Ok so Ace is coming along nicely, pretty convinced this Albino is a girl (cere is now brown) She comes out to play every evening, (she has sooo many toys!) she sits on our heads, flies to you when you hold your hand out. She play ball on the carpet too, really funny to watch! She loves her greens and grated carrot!! Here is my dilemma....

.. I called our local pet shop owner as we decided that as Ace was alone for most of the day and is showing no sign of talking, that we should consider getting her a companion. The ladies response was " you'll probably end up with a blood bath" !! Omg! Really? Another budgie owner I know advised that if we went ahead and got a second budgie, we should not get another female as again, they would fight. Surely though if I get a male, they will mate? 

Confused .com !!


----------



## Therm (Aug 2, 2015)

You can have two females that get along and you can get a male and not have eggs- it all depends on the birds personalities. Either way, you have to be prepared to house them on their own forever, should they not get on. 
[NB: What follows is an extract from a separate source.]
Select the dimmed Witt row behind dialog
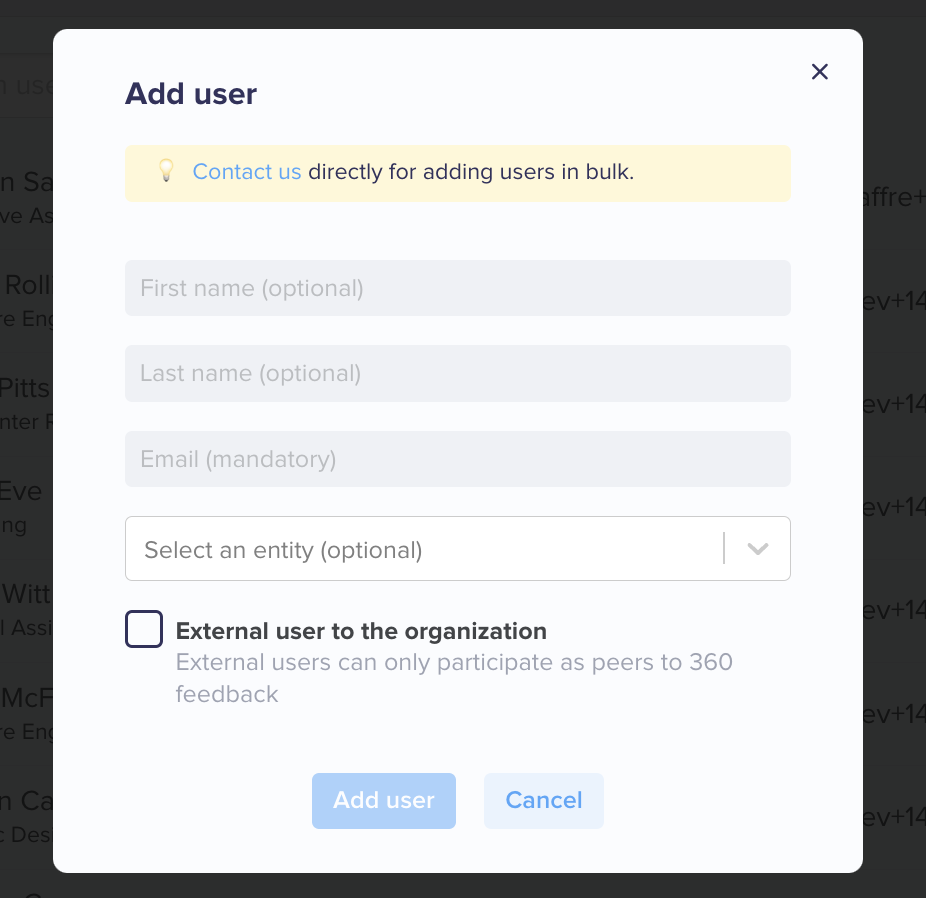926x898 pixels. pos(26,610)
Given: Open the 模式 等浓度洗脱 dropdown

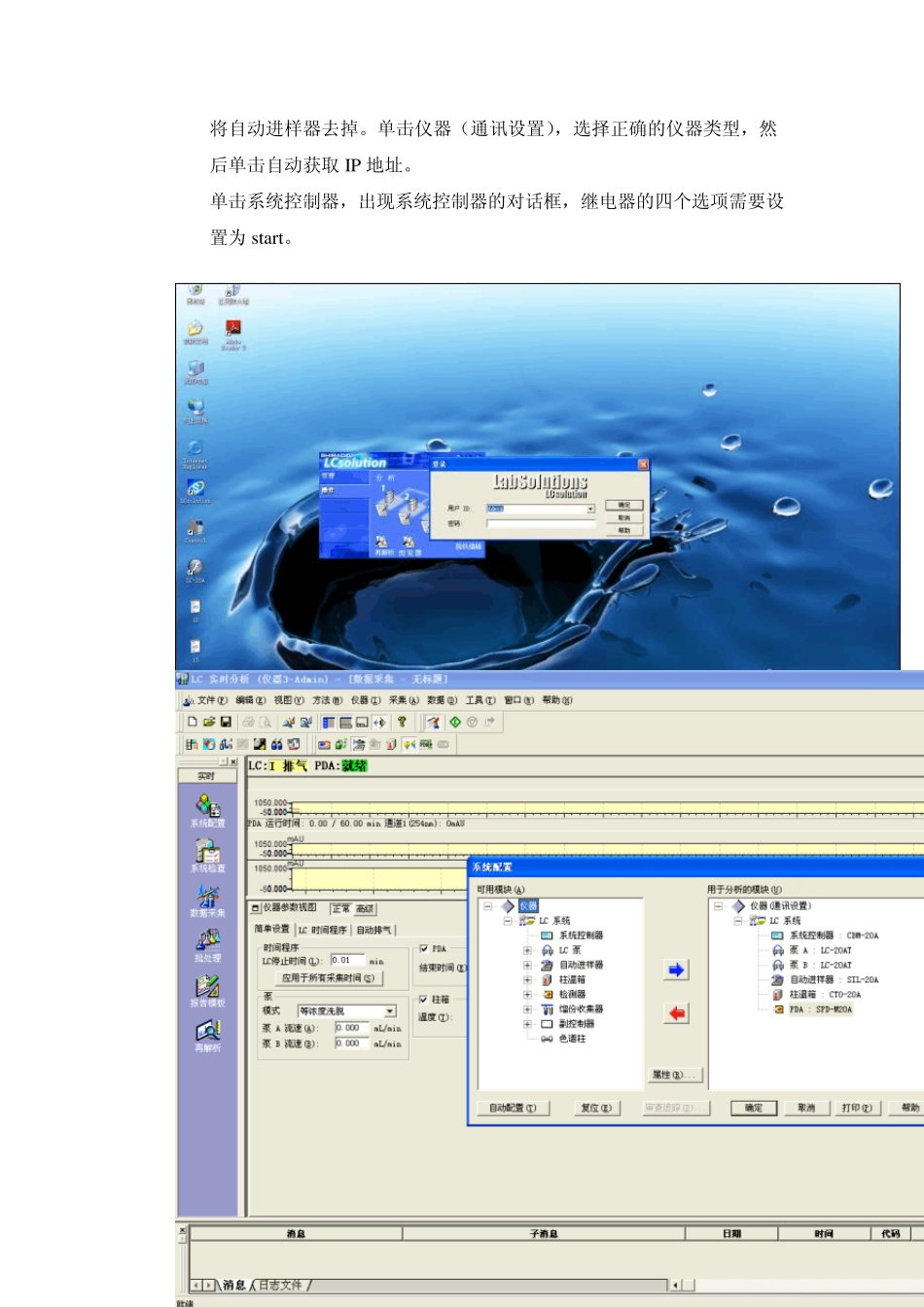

Also bear in mind that Ace's relationship to you may change with a new budgie friend. Not in a bad way, but likely she'll be more interested in her budgie mate than you, but she could also encourage the new budgie to see you as well


----------



## shanebudgie (Feb 5, 2016)

Greetings and welcome.I also agree with therm.it may change some or not on the budgie you have now.it's certainly something to think about,but I'm sure with all the helpful advice from our wonderful friends here.it will help you to decide what will be best or work better for you.I wish you well and many blessings.I too hVe a lone female budgie,but I decided on just me and her where I can hopefully bond with her in time.thanks so much for joining us.:budgie:


----------



## RavensGryf (May 8, 2015)

I previously had 2 male budgies. They were the best of friends and shared a close bond. When Pix passed, Twigs was a lone budgie for a while. 
This is the way I did it when I decided to get Mink (female)... I got them a double flight cage with the option of a cage divider. After quarantine, both Twigs and Mink moved into their 'mansion'. They got along well together from the beginning, but are definitely not a pair. Twigs was way more smitten with his late male friend than he is with Mink. Still, I keep the environment in such a way as to discourage nesting and breeding mode just in case they decide to one day become more 'friendly'.


----------